> **Problem description**:
From the entries below, copy exactly the lines from the one that contains "Screen dimensions: 371x361" through the one that contains "Task: Toggle split translation view icon", both included, and only those.

[Stored records]
---*---

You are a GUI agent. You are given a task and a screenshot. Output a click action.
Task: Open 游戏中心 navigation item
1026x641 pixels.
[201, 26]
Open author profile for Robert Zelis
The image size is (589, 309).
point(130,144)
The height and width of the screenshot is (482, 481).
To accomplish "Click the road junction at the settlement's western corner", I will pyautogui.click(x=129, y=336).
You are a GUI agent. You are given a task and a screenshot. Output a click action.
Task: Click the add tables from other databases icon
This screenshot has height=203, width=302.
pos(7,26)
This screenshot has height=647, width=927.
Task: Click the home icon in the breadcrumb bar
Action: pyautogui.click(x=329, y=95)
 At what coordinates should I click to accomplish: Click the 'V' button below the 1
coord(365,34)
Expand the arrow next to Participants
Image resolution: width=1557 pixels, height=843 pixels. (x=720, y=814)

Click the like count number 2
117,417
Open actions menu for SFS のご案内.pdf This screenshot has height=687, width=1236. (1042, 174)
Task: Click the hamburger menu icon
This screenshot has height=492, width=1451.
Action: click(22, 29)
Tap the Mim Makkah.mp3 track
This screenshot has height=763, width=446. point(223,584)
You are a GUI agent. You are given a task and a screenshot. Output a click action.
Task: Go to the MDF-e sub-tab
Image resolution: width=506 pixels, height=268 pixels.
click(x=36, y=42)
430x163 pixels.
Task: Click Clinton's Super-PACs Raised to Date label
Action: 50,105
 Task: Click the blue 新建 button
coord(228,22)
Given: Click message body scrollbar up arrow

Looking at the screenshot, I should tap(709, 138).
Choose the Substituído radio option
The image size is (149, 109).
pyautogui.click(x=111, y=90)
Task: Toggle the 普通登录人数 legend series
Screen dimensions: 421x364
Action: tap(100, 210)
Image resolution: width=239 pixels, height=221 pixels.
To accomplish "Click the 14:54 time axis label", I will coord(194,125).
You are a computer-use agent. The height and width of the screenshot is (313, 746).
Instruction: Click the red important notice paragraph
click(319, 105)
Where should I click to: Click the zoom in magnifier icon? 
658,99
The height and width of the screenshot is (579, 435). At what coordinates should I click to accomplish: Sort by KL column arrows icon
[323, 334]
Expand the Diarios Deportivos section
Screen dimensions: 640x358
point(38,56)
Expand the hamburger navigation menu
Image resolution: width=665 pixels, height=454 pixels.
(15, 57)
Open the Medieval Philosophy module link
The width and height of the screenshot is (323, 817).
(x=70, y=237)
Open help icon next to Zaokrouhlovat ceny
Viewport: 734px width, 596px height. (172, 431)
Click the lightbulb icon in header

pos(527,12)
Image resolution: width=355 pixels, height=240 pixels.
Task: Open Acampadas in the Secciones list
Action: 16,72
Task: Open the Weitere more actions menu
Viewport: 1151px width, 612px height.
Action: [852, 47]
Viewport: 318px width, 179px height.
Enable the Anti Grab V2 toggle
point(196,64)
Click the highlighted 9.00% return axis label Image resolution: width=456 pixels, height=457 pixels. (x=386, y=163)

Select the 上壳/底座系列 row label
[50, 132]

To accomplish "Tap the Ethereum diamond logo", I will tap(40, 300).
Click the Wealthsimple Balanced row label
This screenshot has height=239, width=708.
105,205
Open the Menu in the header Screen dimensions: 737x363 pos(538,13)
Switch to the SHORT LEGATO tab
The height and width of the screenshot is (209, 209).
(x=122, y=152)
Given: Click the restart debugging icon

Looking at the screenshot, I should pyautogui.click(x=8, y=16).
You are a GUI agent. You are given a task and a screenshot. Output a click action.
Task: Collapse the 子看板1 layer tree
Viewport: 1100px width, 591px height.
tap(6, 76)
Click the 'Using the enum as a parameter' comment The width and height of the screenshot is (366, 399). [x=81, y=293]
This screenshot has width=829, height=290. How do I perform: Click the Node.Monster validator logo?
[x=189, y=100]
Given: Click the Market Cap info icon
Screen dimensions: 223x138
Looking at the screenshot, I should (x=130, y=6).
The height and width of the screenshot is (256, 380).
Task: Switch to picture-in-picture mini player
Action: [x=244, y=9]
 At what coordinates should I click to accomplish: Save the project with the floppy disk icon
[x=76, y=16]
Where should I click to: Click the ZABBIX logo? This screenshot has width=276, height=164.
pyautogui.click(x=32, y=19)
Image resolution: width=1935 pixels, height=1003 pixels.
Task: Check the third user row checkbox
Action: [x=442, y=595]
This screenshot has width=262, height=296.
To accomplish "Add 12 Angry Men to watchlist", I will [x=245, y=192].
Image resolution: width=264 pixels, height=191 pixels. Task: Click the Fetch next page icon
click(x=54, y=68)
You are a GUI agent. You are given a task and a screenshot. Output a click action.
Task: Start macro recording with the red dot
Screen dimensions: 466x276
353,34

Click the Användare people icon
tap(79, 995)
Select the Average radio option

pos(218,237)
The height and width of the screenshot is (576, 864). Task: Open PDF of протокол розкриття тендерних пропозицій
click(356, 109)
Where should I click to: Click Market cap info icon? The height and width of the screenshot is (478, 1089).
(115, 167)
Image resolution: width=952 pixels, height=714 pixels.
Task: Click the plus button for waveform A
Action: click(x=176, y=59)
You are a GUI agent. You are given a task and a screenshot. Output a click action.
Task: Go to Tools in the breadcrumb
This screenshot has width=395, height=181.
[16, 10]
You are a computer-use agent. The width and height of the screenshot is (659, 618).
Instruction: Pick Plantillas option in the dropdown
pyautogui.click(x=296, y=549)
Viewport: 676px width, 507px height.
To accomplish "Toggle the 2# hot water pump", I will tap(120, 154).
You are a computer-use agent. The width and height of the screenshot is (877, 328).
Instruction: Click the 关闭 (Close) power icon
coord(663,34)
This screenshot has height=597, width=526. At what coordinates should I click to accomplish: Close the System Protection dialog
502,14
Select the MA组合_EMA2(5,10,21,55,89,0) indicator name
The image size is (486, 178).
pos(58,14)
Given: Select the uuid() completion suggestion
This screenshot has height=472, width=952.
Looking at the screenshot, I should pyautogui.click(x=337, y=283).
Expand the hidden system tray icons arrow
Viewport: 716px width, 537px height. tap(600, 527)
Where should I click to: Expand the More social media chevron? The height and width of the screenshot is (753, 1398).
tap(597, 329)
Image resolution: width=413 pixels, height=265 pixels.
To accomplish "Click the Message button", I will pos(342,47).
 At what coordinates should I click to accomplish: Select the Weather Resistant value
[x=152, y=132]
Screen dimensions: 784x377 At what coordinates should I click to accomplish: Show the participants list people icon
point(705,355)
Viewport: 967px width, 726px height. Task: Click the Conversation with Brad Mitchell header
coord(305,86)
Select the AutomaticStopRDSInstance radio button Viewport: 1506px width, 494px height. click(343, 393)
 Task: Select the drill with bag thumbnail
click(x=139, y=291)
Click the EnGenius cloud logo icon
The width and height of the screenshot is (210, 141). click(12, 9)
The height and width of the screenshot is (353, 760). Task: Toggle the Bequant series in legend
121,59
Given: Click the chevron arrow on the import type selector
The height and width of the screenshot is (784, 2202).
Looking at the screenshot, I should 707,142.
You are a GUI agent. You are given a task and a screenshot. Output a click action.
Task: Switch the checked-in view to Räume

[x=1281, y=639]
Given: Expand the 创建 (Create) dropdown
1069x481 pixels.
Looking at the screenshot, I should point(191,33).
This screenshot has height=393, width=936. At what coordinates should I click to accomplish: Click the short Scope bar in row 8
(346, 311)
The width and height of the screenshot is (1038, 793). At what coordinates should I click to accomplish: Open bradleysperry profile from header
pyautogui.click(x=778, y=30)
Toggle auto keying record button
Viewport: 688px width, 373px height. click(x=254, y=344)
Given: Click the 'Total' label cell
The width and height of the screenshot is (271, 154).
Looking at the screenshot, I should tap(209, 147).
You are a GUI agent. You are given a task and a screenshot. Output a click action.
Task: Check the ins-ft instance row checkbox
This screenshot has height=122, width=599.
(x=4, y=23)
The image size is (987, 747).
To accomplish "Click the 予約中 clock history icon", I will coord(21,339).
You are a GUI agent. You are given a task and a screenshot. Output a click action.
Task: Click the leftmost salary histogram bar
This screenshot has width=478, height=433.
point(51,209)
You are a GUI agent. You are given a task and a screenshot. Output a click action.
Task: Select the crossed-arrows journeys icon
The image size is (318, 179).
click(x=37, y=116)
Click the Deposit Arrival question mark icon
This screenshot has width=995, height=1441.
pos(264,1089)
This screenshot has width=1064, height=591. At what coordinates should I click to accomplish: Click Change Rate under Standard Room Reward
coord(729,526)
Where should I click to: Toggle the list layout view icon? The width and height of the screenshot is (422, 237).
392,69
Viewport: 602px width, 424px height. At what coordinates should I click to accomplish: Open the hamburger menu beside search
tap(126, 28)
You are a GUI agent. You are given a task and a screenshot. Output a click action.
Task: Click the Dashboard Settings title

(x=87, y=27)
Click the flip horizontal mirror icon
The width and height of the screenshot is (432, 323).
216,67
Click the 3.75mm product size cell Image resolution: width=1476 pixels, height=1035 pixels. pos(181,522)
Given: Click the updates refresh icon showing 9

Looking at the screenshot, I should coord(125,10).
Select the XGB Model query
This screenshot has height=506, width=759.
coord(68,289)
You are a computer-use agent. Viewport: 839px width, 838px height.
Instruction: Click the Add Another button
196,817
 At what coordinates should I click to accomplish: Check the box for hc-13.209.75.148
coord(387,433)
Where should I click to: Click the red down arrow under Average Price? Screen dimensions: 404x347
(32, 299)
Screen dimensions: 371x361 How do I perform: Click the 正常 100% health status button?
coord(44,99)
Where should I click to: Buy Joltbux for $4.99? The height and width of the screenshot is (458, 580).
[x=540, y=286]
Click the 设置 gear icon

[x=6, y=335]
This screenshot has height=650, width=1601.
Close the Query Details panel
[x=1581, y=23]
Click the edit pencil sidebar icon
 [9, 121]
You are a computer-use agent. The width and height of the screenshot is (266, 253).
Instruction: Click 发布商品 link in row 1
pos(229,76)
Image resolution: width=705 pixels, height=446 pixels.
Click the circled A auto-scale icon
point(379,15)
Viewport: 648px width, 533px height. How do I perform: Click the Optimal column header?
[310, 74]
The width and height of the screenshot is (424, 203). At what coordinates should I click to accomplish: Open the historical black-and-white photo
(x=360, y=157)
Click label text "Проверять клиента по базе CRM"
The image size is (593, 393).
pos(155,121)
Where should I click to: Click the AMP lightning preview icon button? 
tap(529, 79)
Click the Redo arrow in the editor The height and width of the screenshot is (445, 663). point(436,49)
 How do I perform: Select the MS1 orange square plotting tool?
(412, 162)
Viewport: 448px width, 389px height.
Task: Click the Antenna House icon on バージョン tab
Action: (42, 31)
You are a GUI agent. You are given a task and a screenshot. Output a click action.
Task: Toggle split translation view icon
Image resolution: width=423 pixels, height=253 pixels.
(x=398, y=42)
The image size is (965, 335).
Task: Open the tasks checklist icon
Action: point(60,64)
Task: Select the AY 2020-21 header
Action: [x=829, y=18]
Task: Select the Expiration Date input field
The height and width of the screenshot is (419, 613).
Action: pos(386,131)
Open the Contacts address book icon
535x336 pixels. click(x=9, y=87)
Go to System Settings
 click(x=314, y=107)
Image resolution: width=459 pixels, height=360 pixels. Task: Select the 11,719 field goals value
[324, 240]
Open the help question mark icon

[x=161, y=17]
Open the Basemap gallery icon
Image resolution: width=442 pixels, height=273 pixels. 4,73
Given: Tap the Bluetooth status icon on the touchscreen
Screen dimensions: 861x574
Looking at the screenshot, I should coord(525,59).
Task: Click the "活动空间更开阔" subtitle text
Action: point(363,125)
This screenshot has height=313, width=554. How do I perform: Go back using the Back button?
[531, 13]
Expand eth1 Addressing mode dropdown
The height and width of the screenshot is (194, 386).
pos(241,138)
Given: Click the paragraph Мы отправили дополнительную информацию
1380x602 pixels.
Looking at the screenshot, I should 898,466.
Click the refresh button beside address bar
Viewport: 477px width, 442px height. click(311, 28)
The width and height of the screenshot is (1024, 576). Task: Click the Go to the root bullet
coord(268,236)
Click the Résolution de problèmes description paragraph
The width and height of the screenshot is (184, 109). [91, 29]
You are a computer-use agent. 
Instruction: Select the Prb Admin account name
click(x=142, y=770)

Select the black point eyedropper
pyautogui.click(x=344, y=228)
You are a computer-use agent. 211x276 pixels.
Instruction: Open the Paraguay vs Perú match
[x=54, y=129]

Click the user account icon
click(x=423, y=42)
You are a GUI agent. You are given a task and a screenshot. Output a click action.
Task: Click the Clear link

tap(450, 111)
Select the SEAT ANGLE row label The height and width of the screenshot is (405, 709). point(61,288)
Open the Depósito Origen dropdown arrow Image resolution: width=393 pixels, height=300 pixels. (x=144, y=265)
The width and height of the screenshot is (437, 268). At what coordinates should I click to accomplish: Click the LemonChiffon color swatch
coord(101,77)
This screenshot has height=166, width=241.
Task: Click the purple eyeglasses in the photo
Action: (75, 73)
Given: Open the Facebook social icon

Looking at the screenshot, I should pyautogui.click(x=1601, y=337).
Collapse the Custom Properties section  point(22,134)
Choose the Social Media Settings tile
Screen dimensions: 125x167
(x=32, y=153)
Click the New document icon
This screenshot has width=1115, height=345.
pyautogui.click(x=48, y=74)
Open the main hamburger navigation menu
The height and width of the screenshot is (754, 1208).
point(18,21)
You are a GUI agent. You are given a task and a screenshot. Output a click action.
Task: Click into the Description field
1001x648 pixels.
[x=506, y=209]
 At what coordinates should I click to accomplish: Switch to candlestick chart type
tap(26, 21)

---*---

> **Written response**:
Screen dimensions: 371x361 How do I perform: Click the 正常 100% health status button?
coord(44,99)
Where should I click to: Buy Joltbux for $4.99? The height and width of the screenshot is (458, 580).
[x=540, y=286]
Click the 设置 gear icon

[x=6, y=335]
This screenshot has height=650, width=1601.
Close the Query Details panel
[x=1581, y=23]
Click the edit pencil sidebar icon
 [9, 121]
You are a computer-use agent. The width and height of the screenshot is (266, 253).
Instruction: Click 发布商品 link in row 1
pos(229,76)
Image resolution: width=705 pixels, height=446 pixels.
Click the circled A auto-scale icon
point(379,15)
Viewport: 648px width, 533px height. How do I perform: Click the Optimal column header?
[310, 74]
The width and height of the screenshot is (424, 203). At what coordinates should I click to accomplish: Open the historical black-and-white photo
(x=360, y=157)
Click label text "Проверять клиента по базе CRM"
The image size is (593, 393).
pos(155,121)
Where should I click to: Click the AMP lightning preview icon button? 
tap(529, 79)
Click the Redo arrow in the editor The height and width of the screenshot is (445, 663). point(436,49)
 How do I perform: Select the MS1 orange square plotting tool?
(412, 162)
Viewport: 448px width, 389px height.
Task: Click the Antenna House icon on バージョン tab
Action: (42, 31)
You are a GUI agent. You are given a task and a screenshot. Output a click action.
Task: Toggle split translation view icon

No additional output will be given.